Bio: Born in 1993 near Vienna, Austria, Europe. Upper High School with focus on Computer Science.Interested in extreme small and extreme big, devious and uninvestigated things. My main aim is to bring astronomy to public and to establish secular interest in astronomy, physics and mathematics. Host of :: The Hidden Space Project :: at http://hidden-space.at.tf.
Today’s Sponsor: This episode of 365 days of Astronomy is sponsored by iTelescope.net – Expanding your horizons in astronomy today. The premier on-demand telescope network, at dark sky sites in Spain, New Mexico and Siding Spring, Australia.
Transcript:
Hello and welcome to this episode of 365 Days of Astronomy. My name is Thomas Hofstätter and I am the hoster of :: The Hidden Space Project :: at www.hidden-space.at.tf.
[Leon:] And I’m Leon Dombroski from the state of Connecticut in the United States.
Approaching the other region of the solar system, a space probe from earth passes the great asteroid belt. This is a collection of multiple asteroids orbiting earth between the orbit of Mars and Jupiter. The origin is not known clearly, but some objects have the size of a dwarf planet, and other are just small objects of a few centimeters in diameter.

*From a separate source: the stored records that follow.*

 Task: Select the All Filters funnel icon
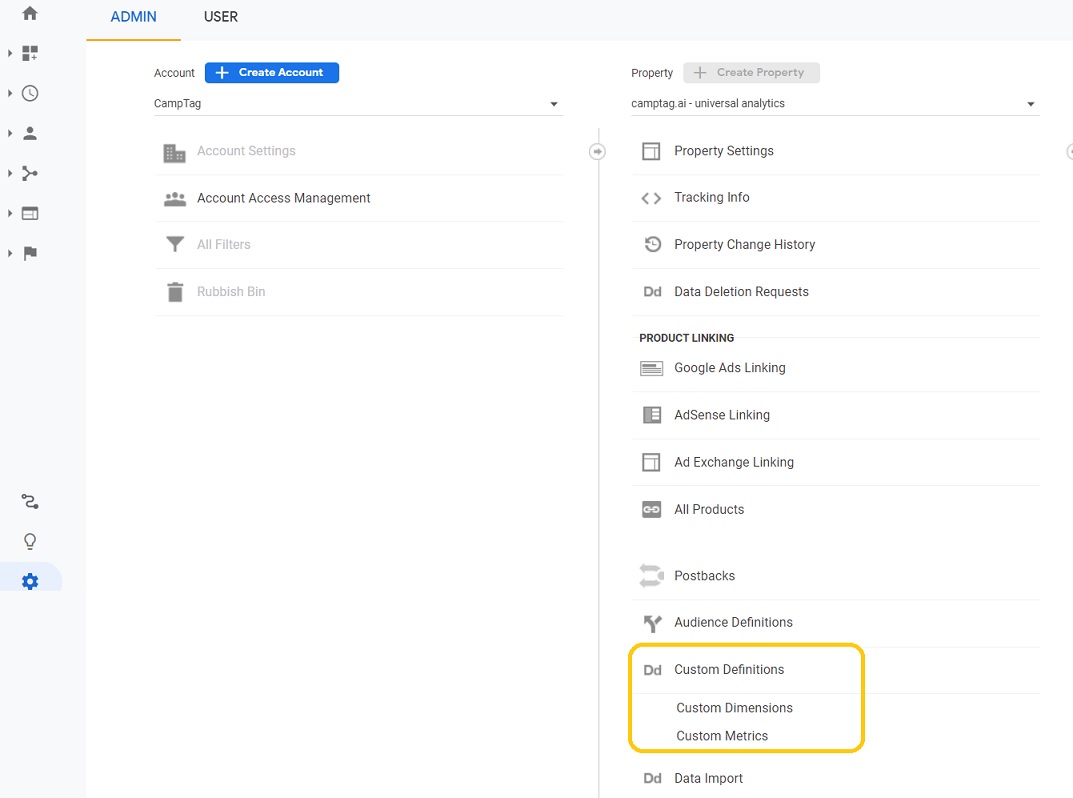pos(175,244)
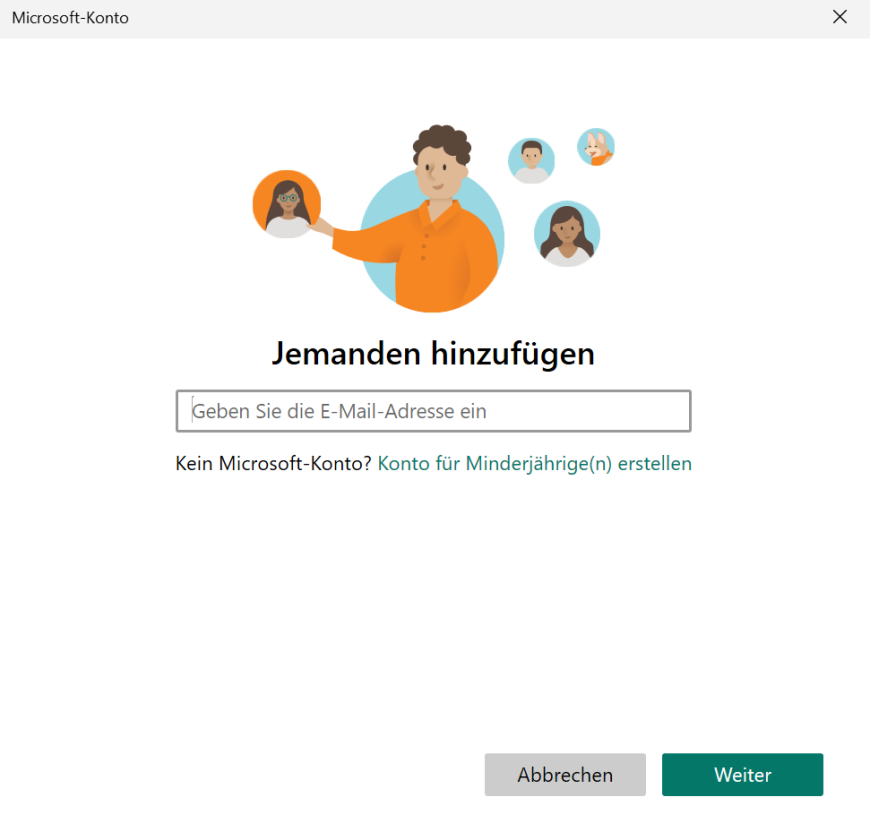The width and height of the screenshot is (870, 840).
Task: Click the corgi dog avatar icon
Action: 596,147
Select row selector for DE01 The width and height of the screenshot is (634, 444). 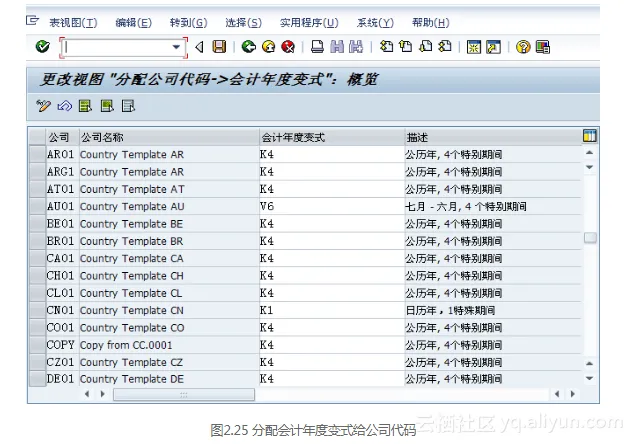point(37,380)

[Leon:] One possible explanation is, that the asteroids have formed out of protoplanets because a greater planet wouldn’t be able to exist between Mars and Jupiter due to gravitational forces. It would also be possible that there has been shifting in the orbit position of the planets and it has been ripped apart by Jupiter as we have seen in some cases of asteroids.
Theoretical calculations about the asteroid belt began in the early 18th century. Scientists from all over the world calculated the number of objects in the belt and reached precise data. But it took about 100 years for astronomers to find the first object orbiting between Mars and Jupiter.
[Leon:] January 1, 1801, the Italian astronomer Giuseppe Piazzi, was the first to discover an object. He named it after the Roman god Ceres. First, he thought the object to be a comet, but reverted his opinion when he wasn’t able to detect a tail. Some years later, Heinrich Olbers discovered Pallas. Later, the asteroids have been numbered after their order of observation. For instance, the two asteroids are now called (1) Ceres and (2) Pallas. Using improved telescopes, later astronomers like William Herschel and Alexander von Humboldt made further observations.
Today, modern telescopes make it possible to detect even more asteroids and smaller and smaller objects. The Spitzer Space Telescope e.g. was designed to discover asteroids in a high rate. Infrared is the best way to find asteroids because they vary in the temperature in contrast to the other objects. But also the Hubble Space Telescope and some ground-based telescopes made huge improvements in the understanding of these objects.
[Leon:] One reason for the interest in asteroids in the main belt between Mars and Jupiter are the so-called Near Earth Objects (NEOs). These are objects that might cross earth’s orbit and might collide with our planet. To be able to prevent such an event in the future, scientists are surveying the asteroid belt.
Some space probes visiting the outer solar system, passing the asteroid belt, tried to discover some asteroids, which appeared to be quite difficult. The first probes like Pioneer 11 and the first two Voyager probes passed the belt without taking any images of asteroids. This made it clear that the matter density in the region is not as high as previously predicted. Today, the chance for a collision is expected to be one in a billion.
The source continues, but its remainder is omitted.